Some insurers that backed the governor’s plan have been lobbying against portions that have been revived, such as the Steinberg bill and the cap on profits. Tom Epstein, a spokesman for Blue Shield of California, said the company initially agreed to support those measures because the governor’s plan would have required all Californians to obtain insurance -- adding more than 3 million people to the insurance market.
But placing limits on profits, Epstein said, “is not something that we feel comfortable embracing in the absence of comprehensive reform.”
Opposition from insurers, however, is not dissuading Republicans -- a traditional ally of the industry -- from supporting some new restrictions. On Thursday, 12 of 32 Assembly Republicans joined Democrats to require insurers to obtain approval from state regulators before canceling coverage for people who have become ill and submitted medical bills.
That bill, by Assemblyman Hector De La Torre (D-South Gate) is one of three measures the Assembly has passed to address that practice, which has prompted state investigations of -- and in some cases led to fines for -- many of the state’s biggest insurers. Those companies include Anthem Blue Cross, Blue Shield, Kaiser Permanente, PacifiCare and Health Net.
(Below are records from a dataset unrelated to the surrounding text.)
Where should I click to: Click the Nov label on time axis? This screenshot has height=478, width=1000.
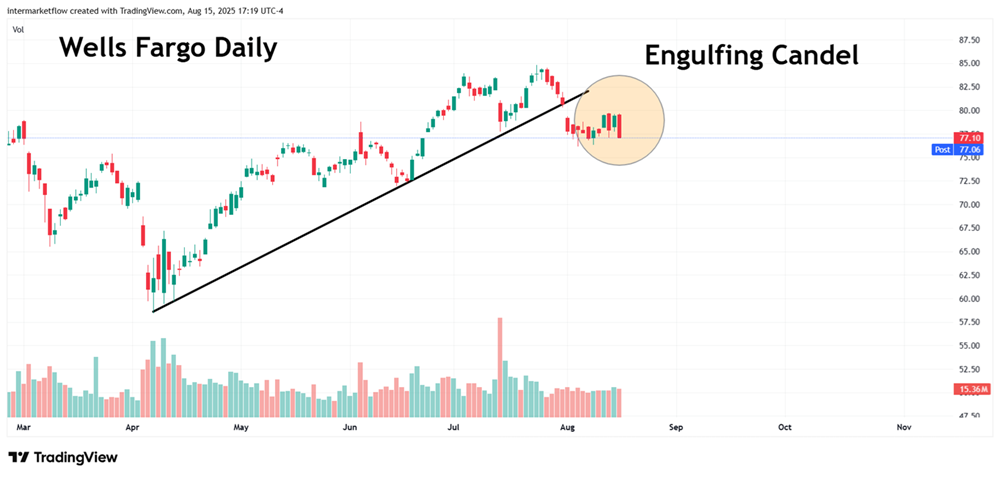pyautogui.click(x=904, y=427)
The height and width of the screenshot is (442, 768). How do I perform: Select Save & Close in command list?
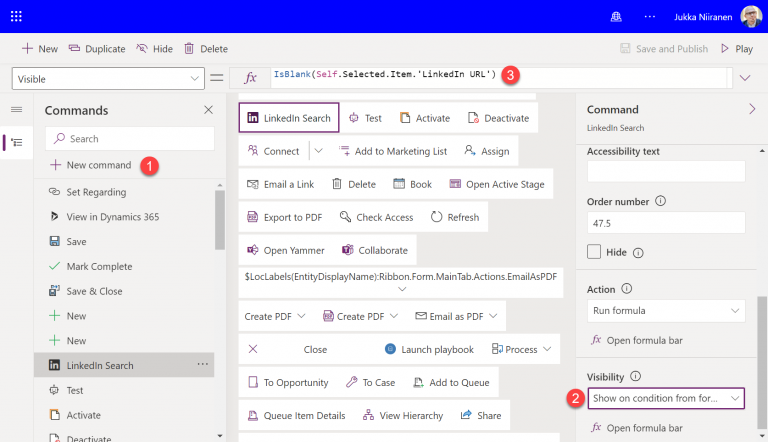tap(94, 291)
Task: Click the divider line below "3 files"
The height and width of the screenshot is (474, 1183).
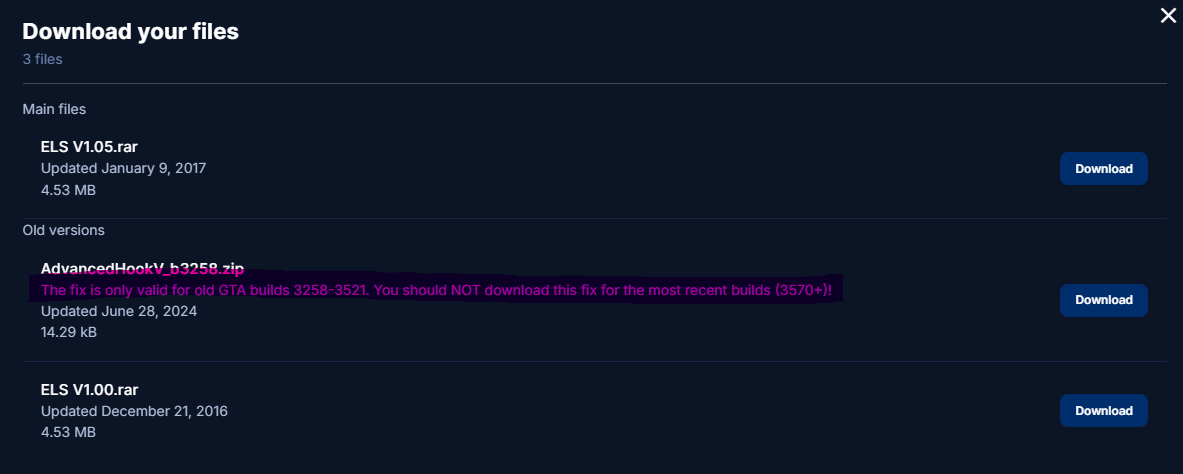Action: coord(594,83)
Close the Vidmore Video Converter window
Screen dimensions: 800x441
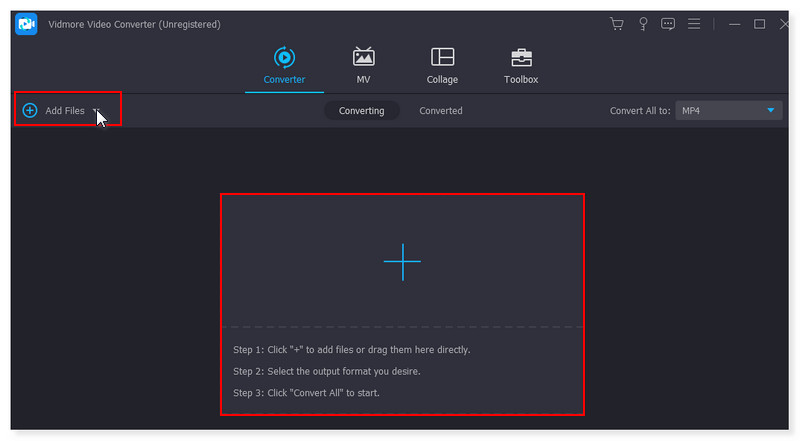784,24
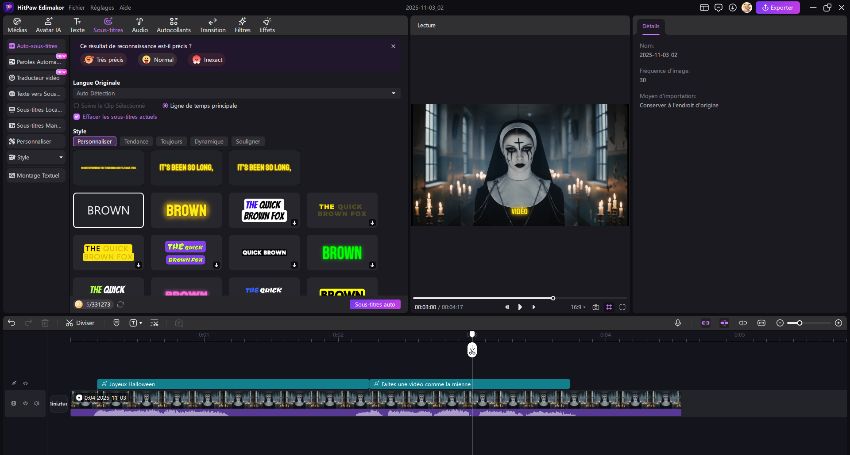Open the Avatar IA tool
The image size is (850, 455).
[47, 19]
Some GOP lawmakers also are agreeing to expand the type of procedures insurers must cover. Twelve of 15 Republicans joined their Democratic colleagues in the Senate and voted to require insurers to pay for surgery to fix cleft palates, a common birth defect that occurs in one of every 790 babies.
A panel of experts said this would add only $146,000 in annual costs to California’s $79-billion insurance industry, but insurers are opposing it because they don’t want lawmakers limiting the policies they offer.
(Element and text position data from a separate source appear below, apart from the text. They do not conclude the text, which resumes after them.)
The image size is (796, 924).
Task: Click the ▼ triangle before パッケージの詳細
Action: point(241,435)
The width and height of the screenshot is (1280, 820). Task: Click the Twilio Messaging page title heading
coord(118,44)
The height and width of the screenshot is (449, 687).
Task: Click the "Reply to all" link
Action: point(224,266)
On the Senate floor in mid-May, five of 15 Republicans ignored industry opposition by voting to compel insurers to reveal how often they rule that procedures are not medically necessary.
The bill, by Kuehl, also would force insurers to disclose the medical qualifications of the employees who make those decisions.
That same day, four Republican senators voted to pass another Kuehl bill that would require insurers to offer customers the option of adding, for an additional charge, coverage to include the purchase of wheelchairs, oxygen tanks and other durable medical equipment.
Sen. Sam Aanestad (R-Grass Valley), who voted for the measure, said insurance policies have become too complicated to understand.
“I’ve got grown kids who have advanced college degrees, and they’re not sure if something’s covered or not,” he said.